The efforts that the Chinese have made to build their country into an economic juggernaut are clearly visible. What is more impressive, is how futuristic they are in their intentions. For instance, ordinary motorcycles are banned (even as they export them to Africa in large numbers). Instead, they use electric motorcycles and bicycles to safeguard their environment from pollution.
Tianjin is a direct controlled municipality. That means that the government controls essential services like transport, and owns a huge stake in the sector. Public transport is affordable: For short distances one pays 2-4 yuan ($0.3-0.6). Both buses and trains are clean and comfortable.
The buses are built like theatres; the middle seats are at the walls; those at the back are raised giving it a look of an academic lecture hall. The taxis are blue and prices are determined by the fare calculator.
The roads are installed with surveillance cameras that have tamed crime to almost negligible levels. Obeying traffic lights is the standard practice.
The preferred means of transport is the subway.

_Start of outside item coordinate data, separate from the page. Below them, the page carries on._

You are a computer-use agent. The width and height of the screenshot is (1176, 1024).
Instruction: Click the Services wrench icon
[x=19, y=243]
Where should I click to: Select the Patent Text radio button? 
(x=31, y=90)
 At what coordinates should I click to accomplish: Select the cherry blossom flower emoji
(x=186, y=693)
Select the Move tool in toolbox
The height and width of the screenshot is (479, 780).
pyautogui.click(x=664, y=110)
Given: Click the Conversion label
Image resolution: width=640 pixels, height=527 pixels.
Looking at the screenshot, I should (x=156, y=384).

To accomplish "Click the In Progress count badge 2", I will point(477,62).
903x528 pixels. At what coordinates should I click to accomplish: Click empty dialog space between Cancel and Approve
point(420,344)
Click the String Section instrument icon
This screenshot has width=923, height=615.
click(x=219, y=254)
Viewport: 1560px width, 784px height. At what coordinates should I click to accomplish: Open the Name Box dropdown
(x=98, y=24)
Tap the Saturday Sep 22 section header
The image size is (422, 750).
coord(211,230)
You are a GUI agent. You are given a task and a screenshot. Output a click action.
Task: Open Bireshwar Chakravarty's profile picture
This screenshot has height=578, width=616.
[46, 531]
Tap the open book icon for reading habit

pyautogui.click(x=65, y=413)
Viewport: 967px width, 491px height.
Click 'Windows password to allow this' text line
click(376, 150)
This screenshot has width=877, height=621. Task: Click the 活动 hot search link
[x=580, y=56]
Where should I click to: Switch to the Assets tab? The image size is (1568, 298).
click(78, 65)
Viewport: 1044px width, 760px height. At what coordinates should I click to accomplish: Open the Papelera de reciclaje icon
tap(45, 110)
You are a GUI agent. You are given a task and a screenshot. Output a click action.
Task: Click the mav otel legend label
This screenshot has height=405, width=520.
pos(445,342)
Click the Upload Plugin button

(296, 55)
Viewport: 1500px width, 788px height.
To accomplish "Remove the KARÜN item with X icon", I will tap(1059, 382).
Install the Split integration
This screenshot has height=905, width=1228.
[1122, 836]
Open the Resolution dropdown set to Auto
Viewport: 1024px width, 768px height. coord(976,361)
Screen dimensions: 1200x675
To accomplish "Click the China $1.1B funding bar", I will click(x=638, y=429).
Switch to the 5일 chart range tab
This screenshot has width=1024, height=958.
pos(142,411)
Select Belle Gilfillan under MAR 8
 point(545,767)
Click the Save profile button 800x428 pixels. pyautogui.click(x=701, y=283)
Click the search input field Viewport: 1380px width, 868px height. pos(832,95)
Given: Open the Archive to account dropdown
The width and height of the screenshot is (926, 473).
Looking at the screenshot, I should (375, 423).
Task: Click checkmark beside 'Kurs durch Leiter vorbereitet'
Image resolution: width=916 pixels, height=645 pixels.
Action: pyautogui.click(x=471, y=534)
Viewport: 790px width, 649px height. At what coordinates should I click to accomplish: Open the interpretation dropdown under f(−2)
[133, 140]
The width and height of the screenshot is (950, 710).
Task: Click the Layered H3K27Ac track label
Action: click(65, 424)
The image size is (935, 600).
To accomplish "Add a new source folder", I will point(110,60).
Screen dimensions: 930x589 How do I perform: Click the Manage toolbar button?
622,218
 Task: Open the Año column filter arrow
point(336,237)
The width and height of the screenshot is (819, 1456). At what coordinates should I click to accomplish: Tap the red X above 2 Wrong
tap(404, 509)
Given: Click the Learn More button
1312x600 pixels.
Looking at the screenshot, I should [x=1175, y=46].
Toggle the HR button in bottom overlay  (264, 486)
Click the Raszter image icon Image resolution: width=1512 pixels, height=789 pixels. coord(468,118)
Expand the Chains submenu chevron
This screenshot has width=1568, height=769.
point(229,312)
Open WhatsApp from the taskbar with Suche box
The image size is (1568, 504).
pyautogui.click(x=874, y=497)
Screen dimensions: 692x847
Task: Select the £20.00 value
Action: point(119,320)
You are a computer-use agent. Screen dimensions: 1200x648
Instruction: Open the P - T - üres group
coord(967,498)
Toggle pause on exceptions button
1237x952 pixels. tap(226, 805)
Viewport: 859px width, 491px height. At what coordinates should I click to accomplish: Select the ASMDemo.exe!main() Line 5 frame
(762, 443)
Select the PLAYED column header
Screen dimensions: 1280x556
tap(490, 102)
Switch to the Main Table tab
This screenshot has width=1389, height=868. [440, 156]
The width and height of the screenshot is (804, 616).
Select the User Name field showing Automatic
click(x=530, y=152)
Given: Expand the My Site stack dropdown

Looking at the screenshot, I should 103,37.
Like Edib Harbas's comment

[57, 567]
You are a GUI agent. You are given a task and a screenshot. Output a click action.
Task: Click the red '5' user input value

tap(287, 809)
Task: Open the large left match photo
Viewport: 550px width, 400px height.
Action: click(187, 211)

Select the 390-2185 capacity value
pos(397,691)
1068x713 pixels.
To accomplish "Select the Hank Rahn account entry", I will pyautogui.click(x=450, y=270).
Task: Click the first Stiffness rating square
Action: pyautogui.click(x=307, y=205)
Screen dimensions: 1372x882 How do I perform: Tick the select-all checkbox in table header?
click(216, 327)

I visited Tianjin Towers, the tallest building in the city. Locally they call it Tianta (Tian is sky and ta is a pillar). At 337m tall, the building has 72 floors above the ground and four below. It serves as a point of reference for the city and is the only steel-only-walled building in the world, according to the brochures. The tower has a sightseeing hall at 308 metres, and offers visitors a 360 degree view of Tianjin. The sheer vastness and orderliness is breathtaking.
Another attraction is in Nankai District — the Shuishang Park, the largest water park in Tianjin. It has nine islands and three lakes, pathways, pagodas and gardens. The park occupies 100 hectares. The city has numerous parks for boat riding.
I had seen part of the Great Wall of China when in Beijing: The Jixian Huangyaguan section at Tianjin is steep and has 41km of the total 21,000km of Wall.
To my taste buds, Chinese food is generally bland; their food is greasy and they use too much garlic. Stomach upsets are common for first time visitors. In Tianjin, I had the Kung Pao — chicken with carrots, peanuts, cucumber and rice. The Tianjin version is not as good as that served in Sichuan province.
One of the noticeable things in China is the absence of established religion. While Buddhism is the religion of choice, my guide tells me it is illegal. You need to show your passport in order to enter a church; most churches are merely tourist attractions.
At Binjiandao, there is a small Adventist church but sermons are conducted in Chinese; there is an interpreter for visitors.
The Chinese could do with a stronger anti-smoking law. Non-smokers suffer at crowded places such as the market.
The city has no slums as during winter every house must have water and electricity. Perhaps if Africa suffered more extreme weather, the continent would be better developed.
And not to be left out, US franchises from McDonalds to fashion houses can also be found on the streets.